The government therefore must find a solution to this perennial problem.

The repeated reason given by those opposing the government’s jeepney modernization program is the cost.

But there are other hidden reasons for their objections.

One that was already admitted by one of the ring leaders is they are against the formation of cooperatives.

And why is this?

Because with cooperatives, there would be no need for transport associations anymore and this is clearly a threat to the corporate survival of these opposing associations.

As more and more operators will switch to modern jeepneys, the threat of strikes for instance from the more militant operators will continue to diminish.

It is doubtful, therefore, whether the LTFRB will agree to this demand and let the opposing operators have their cake and eat it too.

Perhaps, now is the time for the government to start thinking of adopting some practices we find in many of the big metropolitan areas around the world.

This is about operating a Bus transit system in the National Capital Region.

We are one of the few countries if not the only one that relies on the private sector to provide road mass transportation for its population.

The general practice is the government whether national or local that takes care of mass transportation.

That is why there is the mass transit system in New York City or the Bus transit system in Rome and other Metropolitan Cities.

We normally do not see swarms of privately operated jeepney like vehicles and tricycles moving people except the taxi and now grab.

It is only in our country where we see a seemingly chaotic road mass transport system.

One of the worst mistakes of the first Aquino administration in public transportation was the dismantling of what was put in place by the first Marcos administration.

This was the establishment of the Metro Transit Corporation in the late 1970s and the formation of 10 bus cooperatives with specific lines.

Only the MTC was allowed to determine its routes as it saw fit.

Had the MTC and the 10 bus cooperatives been maintained we would not be having the kind of problems that we are encountering today especially with these transport strikes and the proliferation of hundreds of bus operators in the NCR.

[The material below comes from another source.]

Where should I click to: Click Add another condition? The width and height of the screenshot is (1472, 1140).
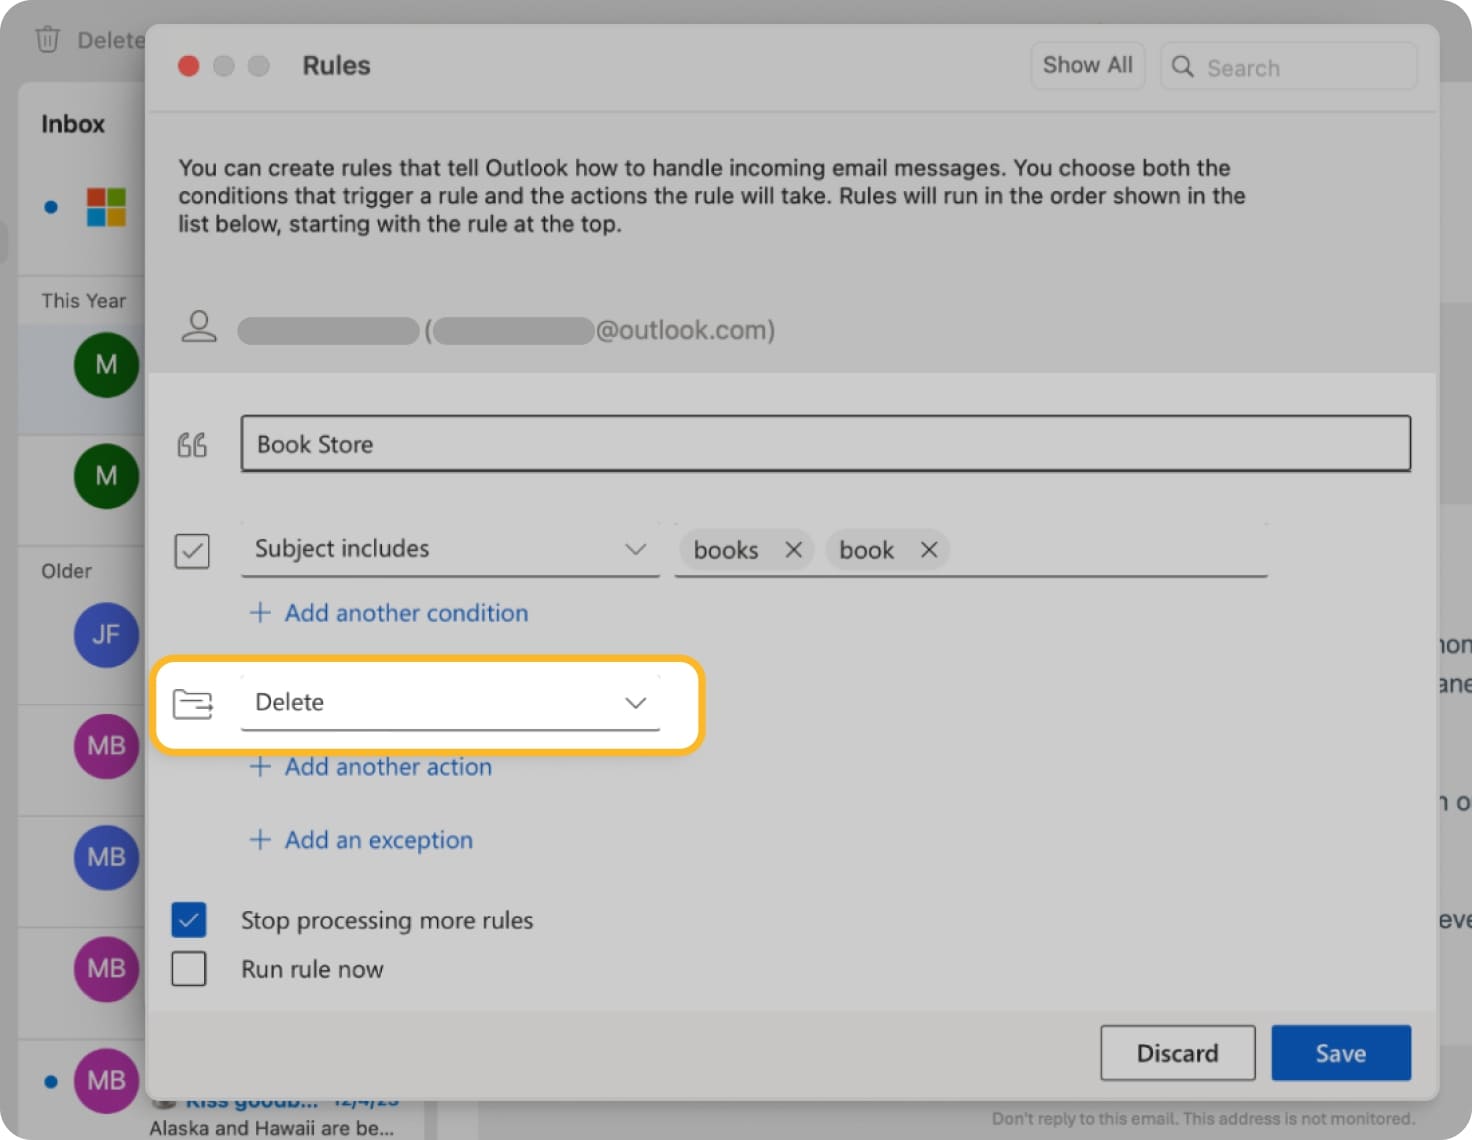click(405, 613)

The government as a matter of practice does not like to manage transport operations much less own them.

This is because this will entail government subsidies which it does not like to do.

But mass transportation is a government responsibility especially in the National Capital Region and perhaps the other highly urbanized cities in the country like Baguio, Davao and Cebu.

The requirement to form cooperatives could be construed as a hybrid attempt by the government short of owning the entire operation.

LTFRB may be thinking it can supervise the cooperatives much easier than the current system which is admittedly chaotic and often times uncontrollable.

But it is not the same as having a Bus transit system fully controlled by the government. If the cooperatives is the best the government can do, the DOTr and LTFRB must put in place a more efficient system and a bureaucracy more engineer- and science-based rather than legal to supervise public road transport.

After all, the PUV modernization program is not only about new transport units but also developing a new transportation culture.

We are always hearing about the drivers not being able to afford the cost of the modern jeepneys which is about P2.8M.

But as I understand the program, it was not primarily intended for the drivers to be the ones to buy the new transport units unless they also own the units they are driving but for operators or prospective operators.

It is also to provide safe, comfortable, efficient and clean ride to paying passengers.

For the drivers, the issue has always been about wages which the modernization program can address.

And after so many of the new PUVs on the road and the way the riding public has embraced it, there is no stopping its continued success.

It is about time to retire the veritable 78-year-old jeepney.